## START PASSAGE SHOWN

Effective bystander intervention programs prompt youth to engage in five actions: (1) notice a situation as potentially harmful, (2) recognize the need to take action, (3) take responsibility for helping someone vulnerable to harm, (4) know how to help, and (5) take action to interrupt (e.g., distract, step in to prevent) abusive behavior (Darley and Latane 1968). Prevention scientists encourage youth to take responsibility to act by increasing awareness about sexual violence, building empathy for victims, and challenging social norms and attitudes that sexual violence is acceptable (Brown and Messman-Moore 2010). Critical to these steps is an individual’s willingness to intervene, which is shaped by cultural assumptions of what attributes or behaviors “deserve” to be punished and whom deserves to be protected (Katz and Moore 2013). Sexual minority youth, in particular, are affected by social norms of homophobia and potentially co-occurring attitudes regarding the acceptance of violence directed towards those identifying or suspected of belonging to a sexual minority group. Research among college students has found that perceived inclusivity of sexual minorities on campus is associated with significantly lower odds of sexual assault, highlighting the importance of affirming or inclusive social norms in shaping violence among sexual minority youth (Coulter and Rankin 2017).

Bystander intervention programs can also differ with respect to how they incorporate risk factors and mechanisms underlying sexual violence into their prevention programming. Specifically, programs have adopted gender-transformative or gender-neutral lenses in their design and implementation. Gender-transformative approaches focus on promoting gender-equitable attitudes as a key strategy for reducing male-perpetrated violence against women (Casey et al. 2018; McCauley et al. 2013). Gender-neutral approaches emphasize that perpetrators and victims can be of any gender, allowing youth (including sexual minority youth) to see themselves in intervention content (Katz et al. 2011). Relevant to understanding why sexual minority youth experience elevated risk for sexual violence, critics of gender-transformative programs caution against using approaches that privilege gender over an intersectional perspective that highlights the ways that power and oppression exist at the intersection of gender, race, sexual orientation, and other domains of difference (Dworkin et al. 2015). Meanwhile, critics of gender-neutral programs express concern that these programs are “identity neutral” without explicit attention to how power manifests (e.g., homophobia) to shape violence (Hong 2017).

## END PASSAGE SHOWN
## START AVAILABLE DATA

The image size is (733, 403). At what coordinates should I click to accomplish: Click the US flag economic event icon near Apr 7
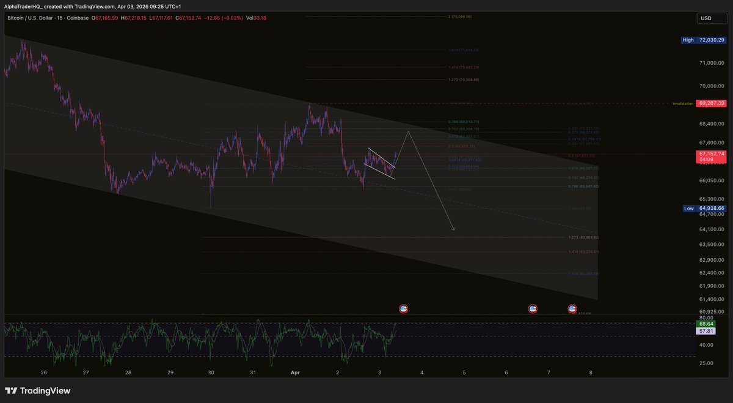point(533,308)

## END AVAILABLE DATA

## TO DO:
Continue the passage on bystander intervention programs for sexual violence, starting right after its last sentence.

## RESPONSE TO THIS TASK:
No previous studies have assessed the effectiveness of an evidence-based bystander intervention program—either gender-transformative or gender-neutral—among sexual minority high school youth. Thus, the purpose of this study was to evaluate the effectiveness of the Green Dot bystander intervention to reduce (a) sexual violence acceptance and (b) number of sexual violence and dating violence events, measured separately for both perpetration and victimization, over time with intervention implementation, among male and female sexual minority and majority high school students. This gender-neutral program did not explicitly address sexual minority or majority status. This bystander intervention was hypothesized to reduce violence and violence acceptance among all students over time and with complete intervention implementation (in years 3 and 4).

Methods

Details of this school-based randomized controlled trial have been described in detail elsewhere (Coker et al. 2017). Data collection began in 2010; no data analyses were conducted before final data collection and cleaning in late 2014 (Coker et al. 2017).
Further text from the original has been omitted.